**Exercise description**. After reading the listing below, copy it out exactly.

#####

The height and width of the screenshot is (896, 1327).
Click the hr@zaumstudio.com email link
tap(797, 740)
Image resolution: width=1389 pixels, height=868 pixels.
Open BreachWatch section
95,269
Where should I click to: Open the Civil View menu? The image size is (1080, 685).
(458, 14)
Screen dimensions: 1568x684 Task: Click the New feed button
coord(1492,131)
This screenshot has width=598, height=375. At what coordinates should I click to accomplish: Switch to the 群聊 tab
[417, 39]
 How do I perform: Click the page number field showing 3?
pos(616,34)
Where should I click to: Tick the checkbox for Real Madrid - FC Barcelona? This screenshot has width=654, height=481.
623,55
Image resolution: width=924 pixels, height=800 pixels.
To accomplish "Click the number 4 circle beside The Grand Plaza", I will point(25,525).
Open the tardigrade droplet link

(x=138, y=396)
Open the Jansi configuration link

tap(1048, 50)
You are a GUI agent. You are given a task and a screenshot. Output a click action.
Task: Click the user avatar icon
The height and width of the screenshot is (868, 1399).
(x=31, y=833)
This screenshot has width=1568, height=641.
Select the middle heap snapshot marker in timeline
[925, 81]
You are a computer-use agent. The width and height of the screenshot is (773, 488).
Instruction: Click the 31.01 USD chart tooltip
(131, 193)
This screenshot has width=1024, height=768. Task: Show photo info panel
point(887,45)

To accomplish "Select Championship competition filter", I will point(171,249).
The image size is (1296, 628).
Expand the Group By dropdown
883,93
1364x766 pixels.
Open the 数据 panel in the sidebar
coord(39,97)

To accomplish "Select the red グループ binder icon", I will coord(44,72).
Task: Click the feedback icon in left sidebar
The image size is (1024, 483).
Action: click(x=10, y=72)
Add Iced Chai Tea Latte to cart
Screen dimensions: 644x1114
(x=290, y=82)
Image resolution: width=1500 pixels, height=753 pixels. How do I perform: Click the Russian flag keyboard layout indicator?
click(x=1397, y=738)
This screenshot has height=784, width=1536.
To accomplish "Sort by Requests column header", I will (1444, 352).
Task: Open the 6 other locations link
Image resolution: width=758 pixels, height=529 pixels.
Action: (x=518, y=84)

#####

**Finished exercise**.
The height and width of the screenshot is (896, 1327).
Click the hr@zaumstudio.com email link
tap(797, 740)
Image resolution: width=1389 pixels, height=868 pixels.
Open BreachWatch section
95,269
Where should I click to: Open the Civil View menu? The image size is (1080, 685).
(458, 14)
Screen dimensions: 1568x684 Task: Click the New feed button
coord(1492,131)
This screenshot has width=598, height=375. At what coordinates should I click to accomplish: Switch to the 群聊 tab
[417, 39]
 How do I perform: Click the page number field showing 3?
pos(616,34)
Where should I click to: Tick the checkbox for Real Madrid - FC Barcelona? This screenshot has width=654, height=481.
623,55
Image resolution: width=924 pixels, height=800 pixels.
To accomplish "Click the number 4 circle beside The Grand Plaza", I will point(25,525).
Open the tardigrade droplet link

(x=138, y=396)
Open the Jansi configuration link

tap(1048, 50)
You are a GUI agent. You are given a task and a screenshot. Output a click action.
Task: Click the user avatar icon
The height and width of the screenshot is (868, 1399).
(x=31, y=833)
This screenshot has width=1568, height=641.
Select the middle heap snapshot marker in timeline
[925, 81]
You are a computer-use agent. The width and height of the screenshot is (773, 488).
Instruction: Click the 31.01 USD chart tooltip
(131, 193)
This screenshot has width=1024, height=768. Task: Show photo info panel
point(887,45)

To accomplish "Select Championship competition filter", I will point(171,249).
The image size is (1296, 628).
Expand the Group By dropdown
883,93
1364x766 pixels.
Open the 数据 panel in the sidebar
coord(39,97)

To accomplish "Select the red グループ binder icon", I will coord(44,72).
Task: Click the feedback icon in left sidebar
The image size is (1024, 483).
Action: click(x=10, y=72)
Add Iced Chai Tea Latte to cart
Screen dimensions: 644x1114
(x=290, y=82)
Image resolution: width=1500 pixels, height=753 pixels. How do I perform: Click the Russian flag keyboard layout indicator?
click(x=1397, y=738)
This screenshot has height=784, width=1536.
To accomplish "Sort by Requests column header", I will (1444, 352).
Task: Open the 6 other locations link
Image resolution: width=758 pixels, height=529 pixels.
Action: (x=518, y=84)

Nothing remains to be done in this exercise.